1 "nicht reserviert" 0 0 0
2 Horst 4 5 3
3 "nicht reserviert" 0 0 0
4 "nicht reserviert" 0 0 0
5 Hans 3 3 6
6 "nicht reserviert" 0 0 0
...
200 "nicht reserviert" 0 0 0

(soritert wie erwünscht)
Wenn ich nun aber die restlichen Tische belegen will schreibt es mir nocheinmal alle 200 zeilen mit den entsprechenden Werten, die dieses mal eingegeben wurden.

1 "nicht reserviert" 0 0 0
2 Horst 4 5 3
3 "nicht reserviert" 0 0 0
4 "nicht reserviert" 0 0 0
5 Hans 3 3 6
6 "nicht reserviert" 0 0 0
...
200 "nicht reserviert" 0 0 0
1 bernd 3 6 7
2 "nicht reserviert" 0 0 0
3 "nicht reserviert" 0 0 0
4 "nicht reserviert" 0 0 0
5 "nicht reserviert" 0 0 0
6 Heinrich 2 6 4
...
200 "nicht reserviert" 0 0 0

Meine Frage ist nun, wie ich einzelne, schon bestehende Zeilen, überschreiben kann, oder wie ich es anders anstellen könnte eine zusammenhängende, geordnete Liste zu bekommen.

Vielen Danke schonmal


----------



## sheel (18. Juni 2013)

Hi und Willkommen bei tutorials.de,

Da die Zeilen unterschiedliche (Byte-)Längen haben
kann man sie nicht direkt in der Datei abändern
(ohne die anderen Zeilen zu "zerstören").

a)
Wenn es möglich/erlaubt ist, die Speicherart zu ändern, würde es (einfach) gehen.
Kehrseite wäre, dass der Dateiinhalt, der zurzeit im Texteditor
auch für Menschen schön lesbar ist, dort etwas seltsam ausschauen wird.

b)
Sonst: Lies die gesamte Datei ein, in ein Array etc. (Tischanzahl = Arraygröße ist ja bekannt),
änder alles Nötige im Array und schreib das ganze Array wieder in die Datei.

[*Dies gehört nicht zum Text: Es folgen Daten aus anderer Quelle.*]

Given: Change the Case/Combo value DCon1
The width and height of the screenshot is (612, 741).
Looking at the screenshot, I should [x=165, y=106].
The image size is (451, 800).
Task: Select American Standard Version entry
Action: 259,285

Für beides gilt: Damit das Neu-geschriebene die alte Datei überschreibt statt erweitert
musst du beim Öffnen "w" statt "a" angeben.

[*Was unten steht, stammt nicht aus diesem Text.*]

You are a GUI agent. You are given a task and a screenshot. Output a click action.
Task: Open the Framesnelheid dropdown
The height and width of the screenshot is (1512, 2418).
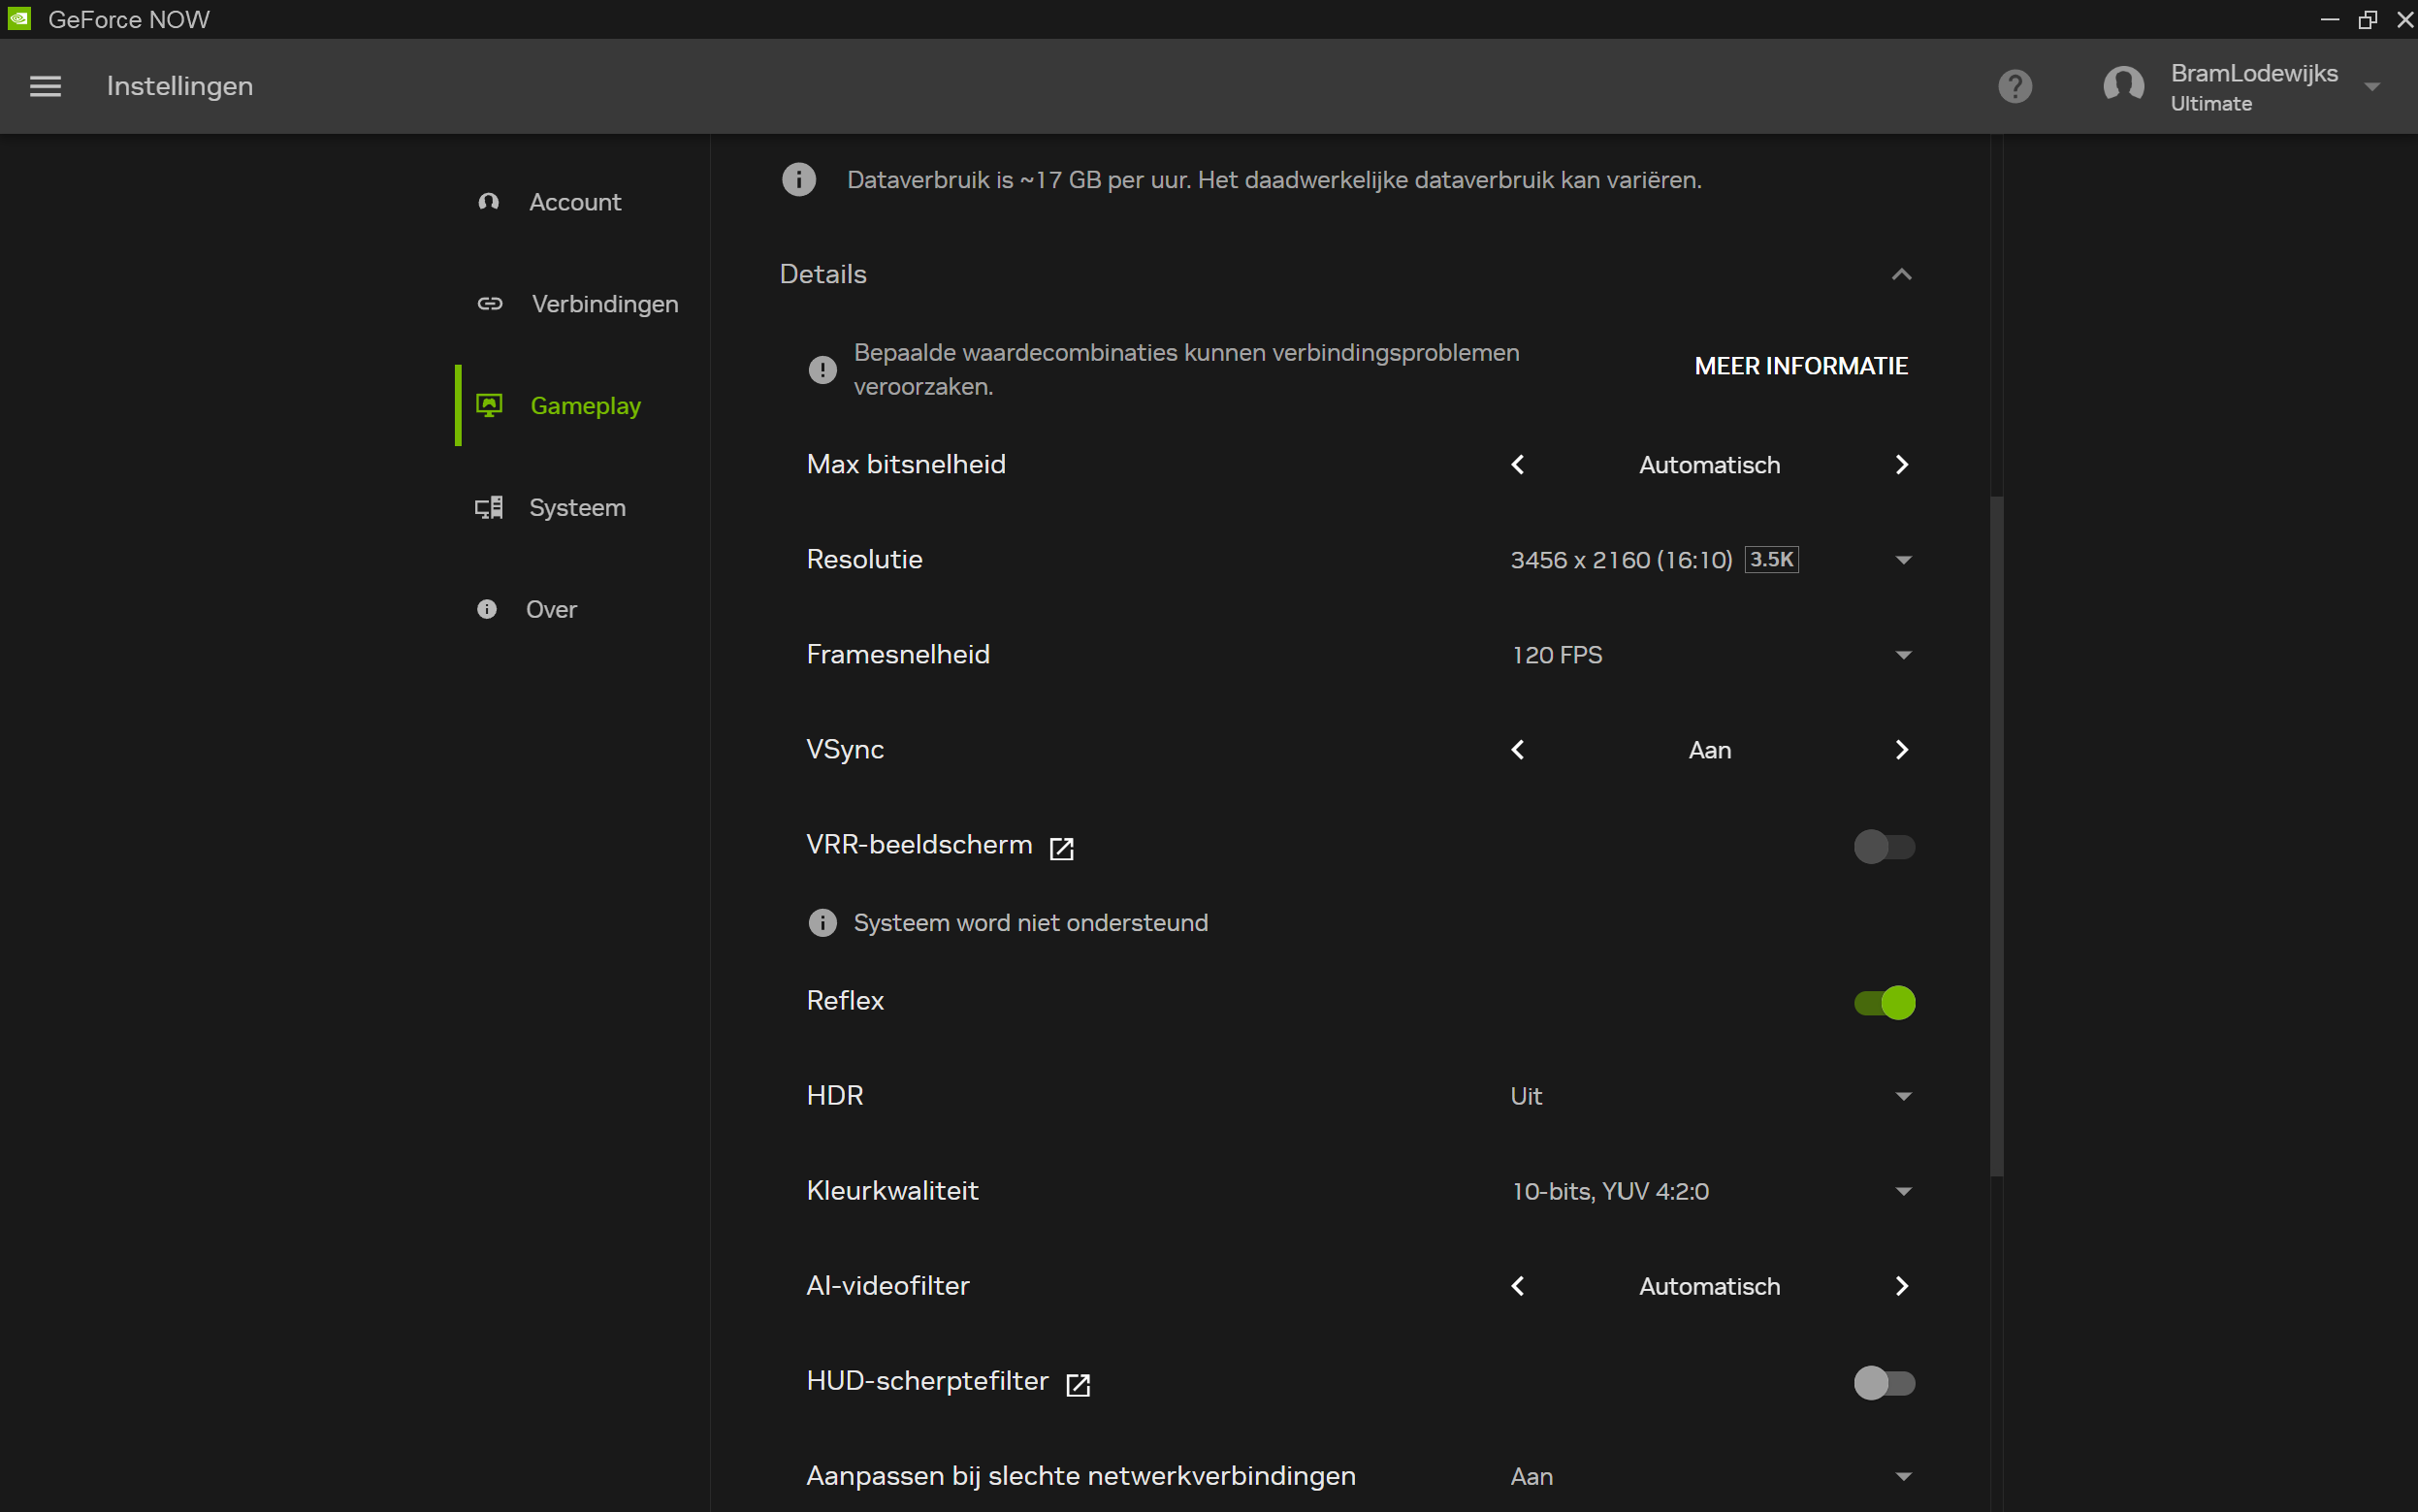1902,655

PS: Bitte Codetags verwenden.
Bzw., da die Einrückungen hier verschwunden sind,
änder deinen Beitrag, in dem du den Code nochmal reinkopierst.
Statt dem hier.


----------



## marylin (18. Juni 2013)

vielen dank schonmal für die antwort !

ja die speicherart darf auch geändert werden, hauptsache ist die liste kann dann später (sinnvoll leserlich) ausgedruckt werden.. gibt es da eine möglichkeit?

Die Datei in ein Array einzulesen klingt nach einer echt guten Lösung aber ich kann mir das noch nicht ganz vorstellen, ist es dann am besten jeden einzelnen tisch als array anzulegen, damit ich auf alle zugehörigen daten des tisches zugefreifen kann? Dass es dann also so eine Art Matrix gibt? Geht das?

vielen dank jetzt schon


----------



## Jennesta (18. Juni 2013)

marylin hat gesagt.:


> Die Datei in ein Array einzulesen klingt nach einer echt guten Lösung aber ich kann mir das noch nicht ganz vorstellen, ist es dann am besten jeden einzelnen tisch als array anzulegen, damit ich auf alle zugehörigen daten des tisches zugefreifen kann? Dass es dann also so eine Art Matrix gibt? Geht das?
> 
> vielen dank jetzt schon



Hi,
ja du machst einfach ein Array mit deiner Anzahl Tischen. Und jedes Arrayelement ist ein Struct bestehend aus, Name(string), Bestellung(String) ... und was du alles brauchst. Beim Einlesen ließt du die Daten einfach in das Struct. Wobei der Index des Arrays z.B die Tischnummer bedeutet. Wenn du nun etwas änderst, musst du nur den Wert ändern. Anschließend beim abspeichern brauchst du dann auch nur die alte Datei überschreiben.


----------



## MCoder (18. Juni 2013)

marylin hat gesagt.:


> ...hauptsache ist die liste kann dann später (sinnvoll leserlich) ausgedruckt werden.. gibt es da eine möglichkeit?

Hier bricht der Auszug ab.